• _Work instructions_: Gather every line of the listing below that contains the string "click". Case counts.

• _Provided records_:
>> Start
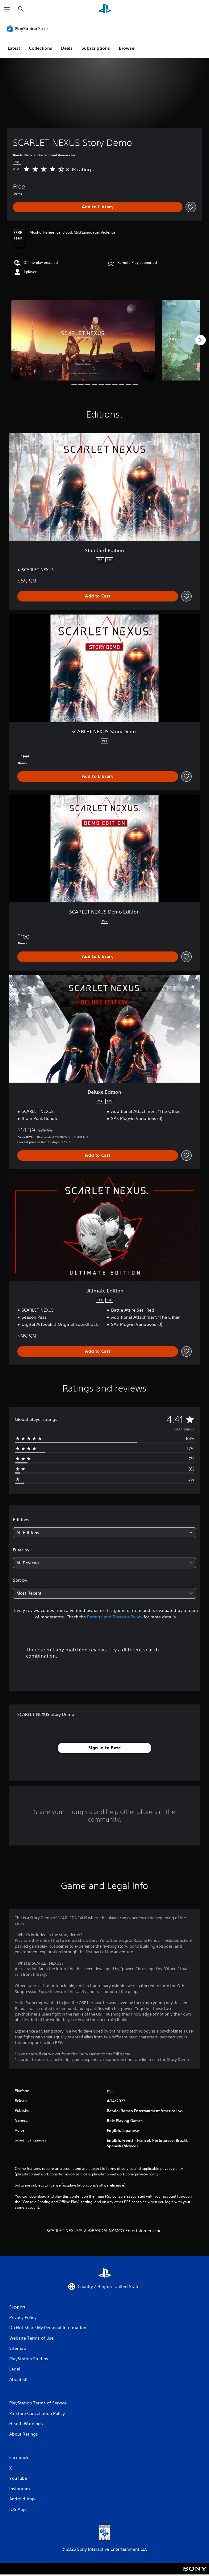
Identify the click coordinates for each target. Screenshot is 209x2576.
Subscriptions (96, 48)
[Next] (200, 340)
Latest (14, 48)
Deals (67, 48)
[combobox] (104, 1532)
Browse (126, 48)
>> End
>> Start
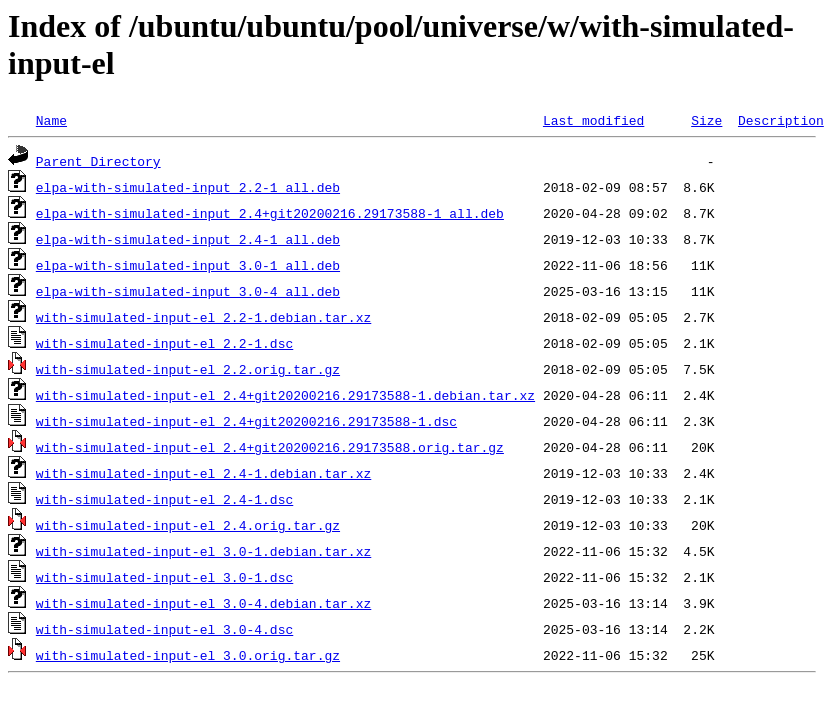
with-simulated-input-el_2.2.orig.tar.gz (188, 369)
>> End
• _Exercise output_:
Identify the click coordinates for each target. Screenshot is 209x2576.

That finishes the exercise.